Führe den Text über die Berufsaussichten nach einem geisteswissenschaftlichen Studium im Anschluss an seinen letzten Satz weiter.

ANGEZEIGTER TEXT:
——————
Nach dem Abschluss eines geisteswissenschaftlichen Studiums steht dir meist nicht die Welt offen – sondern die Tür zur Arbeitsagentur. Unsere Community-Autorin Jane zieht ein Resumee aus ihren Erfahrungen.

 

Nach dem Abitur kommt die Qual der Wahl

„Der Himmel ist blau und der Rest deines Lebens liegt vor dir. (…) Du hast kein klares Ziel, aber Millionen Möglichkeiten.“, heißt es in einem Lied von den Ärzten.

Genau so fühlt sich das Leben an, wenn man das Abitur in der Tasche hat. Also trifft man nun die einzig richtige Entscheidung und schreibt sich an der Uni für Geschichte, Soziologie, Kulturanthrolopologie, Germanistik, Politik- oder Kommunikationswissenschaft – sprich: einen Wunsch-Studiengang – ein. „Weil dir danach alle Türen offenstehen.“, haben sie gesagt.

Grundsätzlich herrscht in Deutschland laut Gesetz freie Berufswahl. Und das ist gut so. Nur sollte sich man vorher genau überlegen … ja, was eigentlich? Wohin das Ganze am Ende führen soll? Viel verlangt. Wer weiß schon mit 18, 19 oder 20 Jahren, was er sein ganzes Leben lang beruflich machen will? Zumal Flexibilität im beruflichen Bereich heute so stark gefordert wird wie nie zuvor.

Lüge Nummer 1: Der Studiengangsflyer

Als ich mein Studium begann, machte ich den Fehler, mich auf die rosigen Angaben im gelben Studiengangsflyer meiner Universität zu verlassen. Versprochen werden dort u. a. Aussichten auf eine Beschäftigung in der Medien- und Werbe-, Meinungs- und Marktforschung, den Bereichen der Öffentlichkeits- und Medienarbeit von Institutionen, Organisationen und Verbänden (Politik und Verwaltung) oder eine Qualifikation für journalistische Tätigkeiten (Politik und Zeitgeschehen).
——————
ANGEZEIGTE DATEN:
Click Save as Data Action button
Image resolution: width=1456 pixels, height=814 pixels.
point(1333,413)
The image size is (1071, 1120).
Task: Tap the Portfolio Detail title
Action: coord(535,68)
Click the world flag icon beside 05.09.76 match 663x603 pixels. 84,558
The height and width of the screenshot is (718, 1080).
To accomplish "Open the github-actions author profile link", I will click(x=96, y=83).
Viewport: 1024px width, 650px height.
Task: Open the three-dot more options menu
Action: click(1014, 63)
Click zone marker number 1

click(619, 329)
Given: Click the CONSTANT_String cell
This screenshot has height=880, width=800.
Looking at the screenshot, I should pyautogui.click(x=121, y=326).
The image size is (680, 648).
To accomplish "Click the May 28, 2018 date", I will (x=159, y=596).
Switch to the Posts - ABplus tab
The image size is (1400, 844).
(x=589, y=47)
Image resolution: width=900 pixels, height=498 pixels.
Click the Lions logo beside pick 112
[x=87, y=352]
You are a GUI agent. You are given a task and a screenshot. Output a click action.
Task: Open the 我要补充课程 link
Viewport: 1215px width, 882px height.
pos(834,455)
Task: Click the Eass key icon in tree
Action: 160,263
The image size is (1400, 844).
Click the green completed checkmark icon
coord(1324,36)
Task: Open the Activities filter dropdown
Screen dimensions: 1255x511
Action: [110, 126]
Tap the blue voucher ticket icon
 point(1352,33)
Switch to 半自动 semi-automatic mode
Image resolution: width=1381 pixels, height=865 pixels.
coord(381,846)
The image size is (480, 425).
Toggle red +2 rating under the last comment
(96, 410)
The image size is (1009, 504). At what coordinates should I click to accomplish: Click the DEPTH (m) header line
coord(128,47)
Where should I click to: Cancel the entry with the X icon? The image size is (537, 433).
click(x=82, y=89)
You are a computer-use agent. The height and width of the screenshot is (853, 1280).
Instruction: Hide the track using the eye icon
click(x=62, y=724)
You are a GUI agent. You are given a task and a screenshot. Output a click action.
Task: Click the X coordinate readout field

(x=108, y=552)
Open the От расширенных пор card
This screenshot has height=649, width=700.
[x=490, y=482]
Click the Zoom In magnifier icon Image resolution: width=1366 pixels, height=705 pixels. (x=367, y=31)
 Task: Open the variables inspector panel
——————
ERGEBNIS:
Selbst wer sich intensiv mit Studiengangs- und Berufswahl befasst, wird an dieser Stelle im Unklaren darüber gelassen, dass (und so lautet der heutige Zusatz im Studieninformationsblatt meiner Universität) „oftmals (..) jedoch für den konkreten Einsatz eine zusätzliche berufsbezogene Einarbeitung/Ausbildung erforderlich [ist]“.

Der Arbeitsmarkt erwartet also von Studierenden neben dem Studium den Erwerb praktischer und anwendungsorientierter Kenntnisse, sei es durch (natürlich unbezahlte) Praktika, Werkstudentenjobs, Tutorentätigkeiten, Ehrenamt, freie Mitarbeit bei Projekten, Vereinen, Zeitungen und so weiter und so fort.

Du bist dazu bereit und hast neben deinem Studium sowie eventuellen Nebenjobs Zeit dafür? Go for it! Aber erwarte nicht, dass der Arbeitsmarkt diesen enormen Mehraufwand in jedem Fall zu schätzen weiß.

Lüge Nummer 2: „Eine frühe Berufsorientierung und sinnvolle Fächerkombination hilft!“

Grundsätzlich steckt in diesem Statement viel Wahrheit. Zweifelsohne sollte man sich recht früh über ansprechende Berufssparten informieren und – wenn möglich – seine Studienfächerwahl (Zweit-/Nebenfächer, Wahlpflichbereich usw.) gezielt darauf ausrichten.

Das Problem: An vielen Universitäten und Hochschulen stammen die Kombinationsmöglichkeiten aus dem Mittelalter und lassen Studierenden geisteswissenschaftlicher Fachrichtungen selten wirklich den Raum, Scheine aus den wirtschaftlichen, juristischen oder dem IT-Bereich zu erwerben.

Genau diese zusätzlichen Skills können aber im Vergleich zu Mitbewerbern am Ende einen entscheidenden Pluspunkt bringen. Leider sind die Bedingungen zum Erwerb entsprechender Kenntnisse für Geisteswissenschaftler arg erschwert. Häufig können sich Studierende nur innerhalb der eigenen Fakultät Lehrveranstaltungen anrechnen lassen.

Dazu auch: Studium Integrale und andere Wahlbereiche

An meiner Universität gab es den unnötig großen Bereich AQua (Allgemeine Qualifikationen), der „dem Erwerb von eher berufsfeldorientierenden Kompetenzen“ dienen soll.

Man kann sich also mit Fremdsprachenkenntnissen, Auslandsaufenthalten oder einem Praktikum zwischen 20 und 26 Credit Points für die für ein Bachelorstudium insgesamt benötigten 180 CP anrechnen lassen. Je nach Studiengang sind Pflichtpraktika im Umfang von mindestens zehn Wochen vorgegeben – ein Schritt in die richtige Richtung.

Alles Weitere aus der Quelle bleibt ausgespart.